Directions → Rewrite the data between the lines containing "Where should I" and "click(107, 239)", inclusive, as a Markdown table with the columns Row and Line, leaving out any blank lines.

Exercise input →
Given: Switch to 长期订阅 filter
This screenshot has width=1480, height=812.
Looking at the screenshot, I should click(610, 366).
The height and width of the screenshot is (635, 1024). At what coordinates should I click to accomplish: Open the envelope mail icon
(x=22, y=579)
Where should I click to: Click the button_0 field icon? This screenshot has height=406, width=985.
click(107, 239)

...

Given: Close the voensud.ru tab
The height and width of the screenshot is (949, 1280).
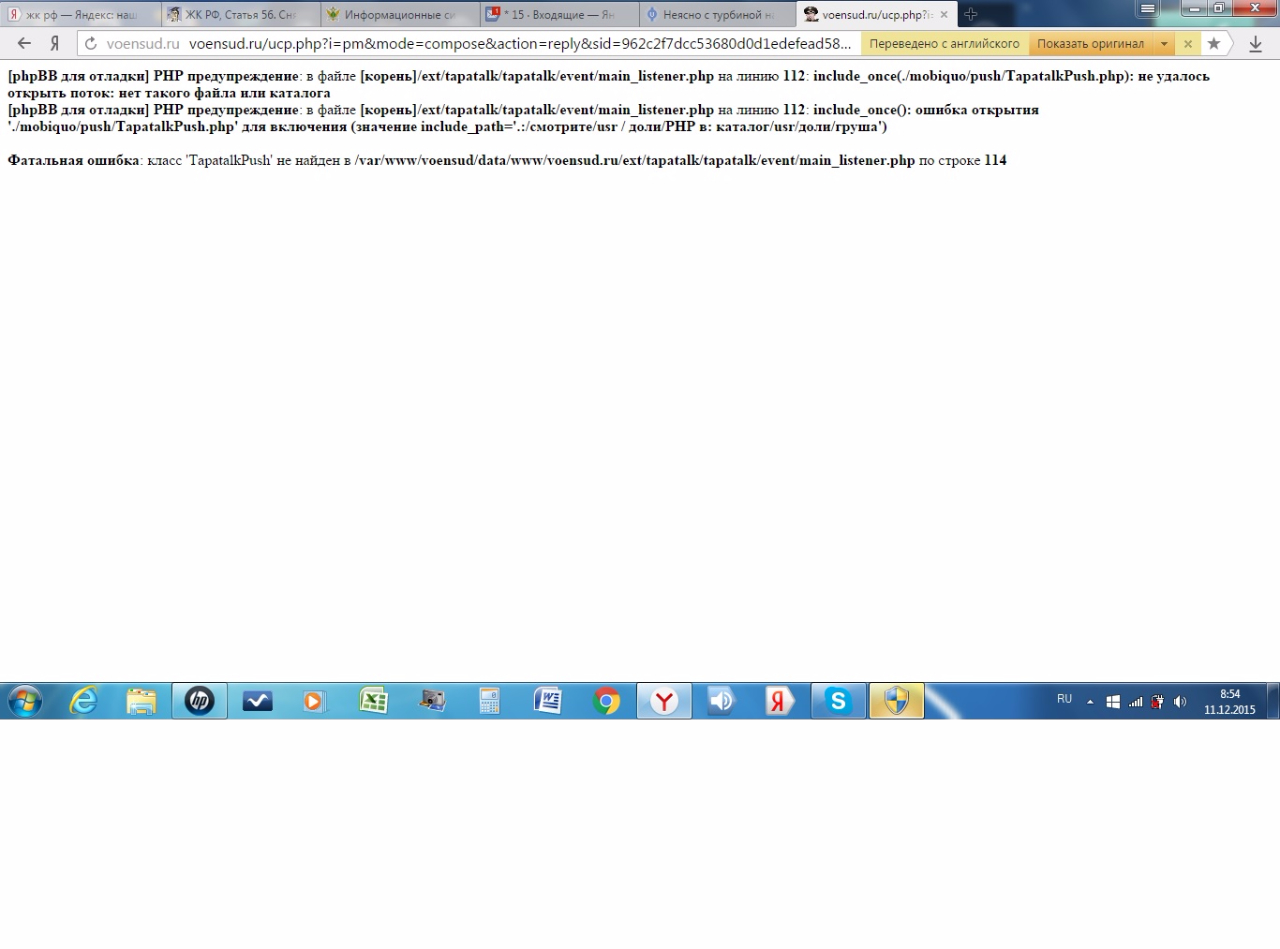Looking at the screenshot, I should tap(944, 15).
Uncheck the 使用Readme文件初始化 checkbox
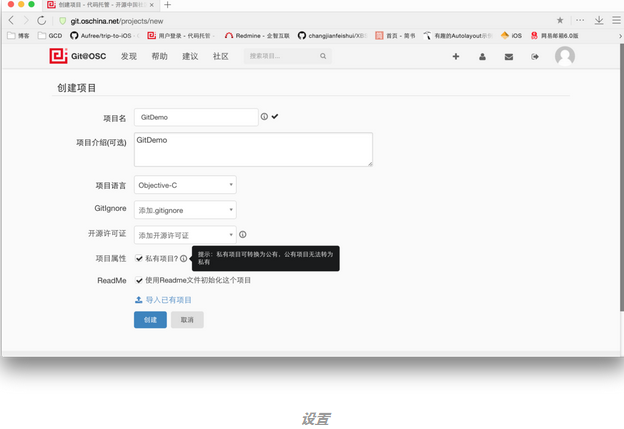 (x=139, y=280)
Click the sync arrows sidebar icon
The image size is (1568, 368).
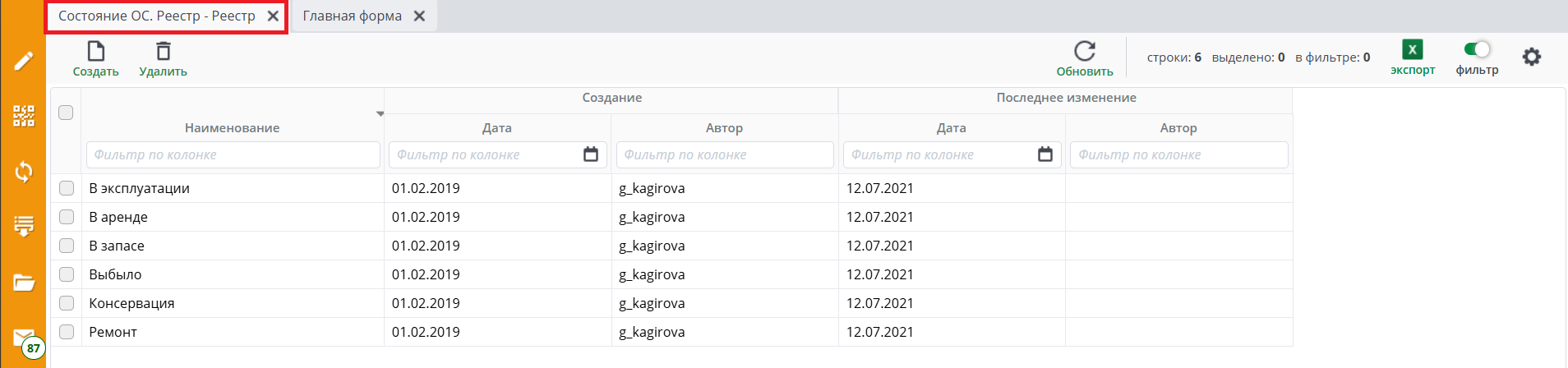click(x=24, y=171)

Problem solution →
| Row | Line |
|---|---|
| 1 | Where should I click to: Click the button_0 field icon? This screenshot has height=406, width=985. |
| 2 | click(107, 239) |